*SELECTED TEXT*.
━━━━━━━━━━
COVID-19 disrupts bivalve production and trade


Last year was very positive for bivalve consumption worldwide, with good demand and generally higher prices. However, COVID-19 changed this picture completely. In early 2020 the Chinese market broke off, and in the coming months European countries and the United States of America followed suit. At present, bivalve trade is almost none existent, with growers keeping the bivalves in the water, hoping for a better trade environment in the second half of the year. In many countries, bivalve growers have requested government assistance for business losses.


World mussel trade was stable in 2019 remaining at the levels reached in 2018. Some 370 000 tonnes entered international trade, on par with the corresponding 2018 figure. The main importing countries were France, the Netherlands and Italy. On the export side, Chile is dominating the market, with 76 000 tonnes exported in 2019. Chilean mussel producers had to cope with the civil unrest in the country on top of COVID-19, all of which has caused normal economic activities and logistics to cease.Lower mussel sales were reported in Chile in the last quarter of the year, as social conflict affected trade performance. In fact, exports of mussels from Chile were 9 000 tonnes in the last quarter of 2019, 4 000 tonnes less than in the same period of 2018.
━━━━━━━━━━
*PROVIDED RECORDS*.
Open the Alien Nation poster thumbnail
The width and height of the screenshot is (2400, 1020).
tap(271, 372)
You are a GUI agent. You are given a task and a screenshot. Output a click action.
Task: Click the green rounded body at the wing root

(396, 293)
━━━━━━━━━━
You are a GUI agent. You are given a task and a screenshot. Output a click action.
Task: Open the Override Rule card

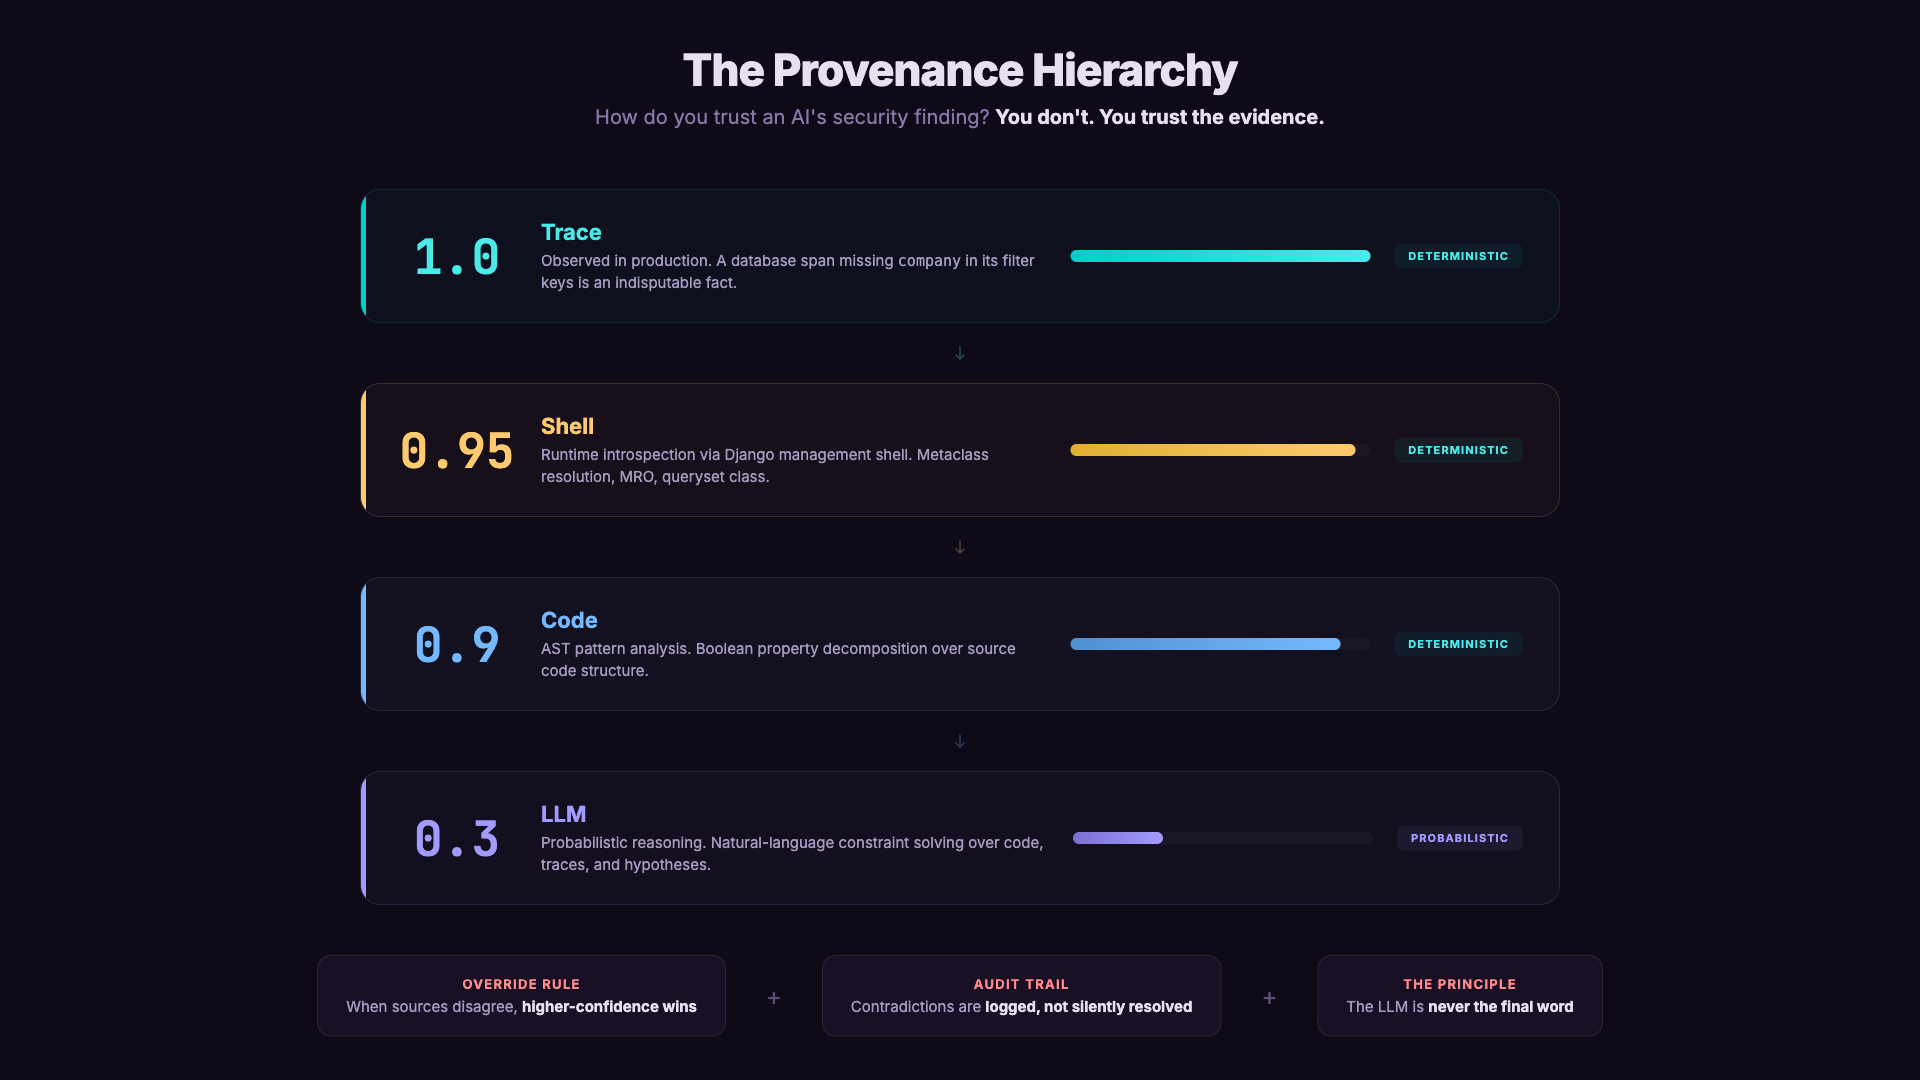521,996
━━━━━━━━━━
*AIM OF THE EXERCISE*.
Can you print the passage of the bivalve trade text above, starting with "COVID-19 disrupts bivalve" and going on through "for business losses."?

*SOLUTION FOR THIS TASK*.
COVID-19 disrupts bivalve production and trade


Last year was very positive for bivalve consumption worldwide, with good demand and generally higher prices. However, COVID-19 changed this picture completely. In early 2020 the Chinese market broke off, and in the coming months European countries and the United States of America followed suit. At present, bivalve trade is almost none existent, with growers keeping the bivalves in the water, hoping for a better trade environment in the second half of the year. In many countries, bivalve growers have requested government assistance for business losses.